The effects are clear: more ground balls and more chasing. The bite on the pitch is the means to producing the effects. He achieves the bite through elite spin rates, an average in excess of 2500 rotations per minute. In order to avoid getting too technical — he snaps that thing with the best of them. It’s how he can make hitters like Jay Bruce (above) and Evan Gattis (below) look silly.
Notice where he starts the pitches in each of the above displays (courtesy of @PitchingNinja). The bottom edge of the strike zone moving way out down and away from the zone. It stands to reason that he targets that area frequently.
The key takeaway here is that his slider location is irrespective of hitter. To both righties and lefties, Carrasco operates in the same area. If one were to view each split individually, the heat map would show little change, if any. The intention and accomplishment of stymying opposing hitters each operate on the assumption that he can get them to flail at that slider that starts in the bottom left corner of the zone from a pitcher’s perspective, down and away for righties and down and in for lefties.
The aging journey has taken its toll on Carlos Carrasco. One would never know it by his stat lines, though. He achieves and maintains consistency through utilization of his slider and changeup, despite losing about a half a tick on the radar gun in each of the last few years. His transformation from power and junk to slightly less power and craft is one that is deserving of marvel.

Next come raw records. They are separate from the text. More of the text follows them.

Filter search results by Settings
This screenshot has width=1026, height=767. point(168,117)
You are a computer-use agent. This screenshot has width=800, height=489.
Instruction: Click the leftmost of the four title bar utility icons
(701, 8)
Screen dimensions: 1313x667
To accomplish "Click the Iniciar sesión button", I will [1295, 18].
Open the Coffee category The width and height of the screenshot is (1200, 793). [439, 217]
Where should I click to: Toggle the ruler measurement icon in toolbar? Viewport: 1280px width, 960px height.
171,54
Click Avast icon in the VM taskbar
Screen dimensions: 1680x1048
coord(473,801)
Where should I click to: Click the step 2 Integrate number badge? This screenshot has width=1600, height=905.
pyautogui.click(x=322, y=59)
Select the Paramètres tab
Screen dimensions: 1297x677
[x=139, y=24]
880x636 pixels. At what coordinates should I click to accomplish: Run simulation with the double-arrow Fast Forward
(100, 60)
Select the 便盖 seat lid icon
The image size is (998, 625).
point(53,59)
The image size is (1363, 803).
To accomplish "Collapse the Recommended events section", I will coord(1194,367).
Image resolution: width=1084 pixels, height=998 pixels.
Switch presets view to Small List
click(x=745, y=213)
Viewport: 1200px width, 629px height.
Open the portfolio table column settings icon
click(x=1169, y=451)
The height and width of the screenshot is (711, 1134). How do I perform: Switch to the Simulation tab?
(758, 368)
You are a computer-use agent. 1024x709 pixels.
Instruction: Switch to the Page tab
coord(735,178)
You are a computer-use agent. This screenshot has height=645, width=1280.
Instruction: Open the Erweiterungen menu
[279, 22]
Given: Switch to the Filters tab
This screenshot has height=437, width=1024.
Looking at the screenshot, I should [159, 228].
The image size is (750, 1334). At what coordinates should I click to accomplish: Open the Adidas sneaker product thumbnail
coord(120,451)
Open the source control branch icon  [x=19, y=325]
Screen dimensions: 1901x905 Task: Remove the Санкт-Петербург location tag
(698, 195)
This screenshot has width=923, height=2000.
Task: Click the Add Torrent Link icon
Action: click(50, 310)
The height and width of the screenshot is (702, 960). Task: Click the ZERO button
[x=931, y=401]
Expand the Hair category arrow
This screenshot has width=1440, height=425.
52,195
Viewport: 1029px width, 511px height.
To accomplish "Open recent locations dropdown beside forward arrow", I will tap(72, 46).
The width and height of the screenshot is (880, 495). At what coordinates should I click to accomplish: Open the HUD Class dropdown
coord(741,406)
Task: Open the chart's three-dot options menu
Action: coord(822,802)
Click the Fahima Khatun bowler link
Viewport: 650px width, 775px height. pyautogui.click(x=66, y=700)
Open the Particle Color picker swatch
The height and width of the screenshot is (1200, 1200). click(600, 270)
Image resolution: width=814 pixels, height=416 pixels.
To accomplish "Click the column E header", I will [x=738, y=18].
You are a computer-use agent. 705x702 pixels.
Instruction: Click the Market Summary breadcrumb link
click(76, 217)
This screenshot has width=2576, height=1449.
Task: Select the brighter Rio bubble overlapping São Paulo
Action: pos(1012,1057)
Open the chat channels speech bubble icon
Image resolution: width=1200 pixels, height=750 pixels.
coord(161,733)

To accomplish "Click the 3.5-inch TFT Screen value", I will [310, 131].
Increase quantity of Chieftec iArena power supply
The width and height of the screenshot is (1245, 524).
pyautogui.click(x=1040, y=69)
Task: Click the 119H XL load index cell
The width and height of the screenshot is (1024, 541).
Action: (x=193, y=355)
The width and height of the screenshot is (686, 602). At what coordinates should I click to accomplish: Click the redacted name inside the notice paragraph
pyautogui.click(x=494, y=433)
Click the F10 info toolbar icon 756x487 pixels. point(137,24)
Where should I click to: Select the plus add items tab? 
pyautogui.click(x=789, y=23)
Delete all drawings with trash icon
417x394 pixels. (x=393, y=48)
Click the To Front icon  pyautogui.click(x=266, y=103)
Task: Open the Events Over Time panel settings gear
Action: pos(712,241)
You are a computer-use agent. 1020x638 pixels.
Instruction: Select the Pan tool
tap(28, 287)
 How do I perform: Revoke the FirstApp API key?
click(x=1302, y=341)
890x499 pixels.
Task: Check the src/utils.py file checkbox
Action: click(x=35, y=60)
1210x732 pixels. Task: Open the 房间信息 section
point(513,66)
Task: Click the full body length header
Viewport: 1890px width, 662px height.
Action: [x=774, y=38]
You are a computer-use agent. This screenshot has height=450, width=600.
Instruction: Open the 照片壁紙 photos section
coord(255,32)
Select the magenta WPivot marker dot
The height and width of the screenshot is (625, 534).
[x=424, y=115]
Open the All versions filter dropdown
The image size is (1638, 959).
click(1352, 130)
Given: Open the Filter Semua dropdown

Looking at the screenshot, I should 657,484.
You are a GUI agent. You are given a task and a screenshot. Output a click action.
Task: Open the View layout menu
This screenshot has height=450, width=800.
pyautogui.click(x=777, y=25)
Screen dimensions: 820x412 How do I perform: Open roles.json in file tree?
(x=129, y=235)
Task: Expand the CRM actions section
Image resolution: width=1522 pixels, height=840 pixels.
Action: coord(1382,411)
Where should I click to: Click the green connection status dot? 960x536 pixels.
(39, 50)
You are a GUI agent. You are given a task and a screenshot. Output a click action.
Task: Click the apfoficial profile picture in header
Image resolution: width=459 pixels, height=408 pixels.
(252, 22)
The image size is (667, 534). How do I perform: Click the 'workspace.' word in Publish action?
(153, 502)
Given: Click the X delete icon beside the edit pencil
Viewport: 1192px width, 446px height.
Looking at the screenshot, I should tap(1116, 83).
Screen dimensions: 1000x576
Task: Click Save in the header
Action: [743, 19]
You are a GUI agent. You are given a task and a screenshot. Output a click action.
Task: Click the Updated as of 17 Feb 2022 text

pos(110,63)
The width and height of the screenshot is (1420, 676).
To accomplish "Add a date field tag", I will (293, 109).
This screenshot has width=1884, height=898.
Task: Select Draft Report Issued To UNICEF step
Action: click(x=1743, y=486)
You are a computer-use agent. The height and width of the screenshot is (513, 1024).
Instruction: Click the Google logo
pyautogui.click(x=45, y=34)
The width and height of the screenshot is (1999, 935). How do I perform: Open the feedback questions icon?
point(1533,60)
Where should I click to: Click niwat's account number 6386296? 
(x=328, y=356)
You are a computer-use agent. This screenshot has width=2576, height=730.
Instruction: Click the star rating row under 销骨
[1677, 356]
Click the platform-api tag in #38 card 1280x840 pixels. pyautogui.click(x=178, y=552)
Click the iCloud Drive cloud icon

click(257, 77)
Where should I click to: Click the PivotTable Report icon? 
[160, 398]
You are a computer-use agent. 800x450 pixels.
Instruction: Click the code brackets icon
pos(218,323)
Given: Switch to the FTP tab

As for Carlos Carrasco’s rocky April, it is not panic worthy. As long as he is still generating swings and misses with his weaponized slider, there is little to fear. And despite his relative struggles, the swinging strike rate is still in that elite window. This tells us that the results should stabilize, and Indians fans have little to worry about — Carlos Carrasco is dead set on winning that pitcher versus hitter battle.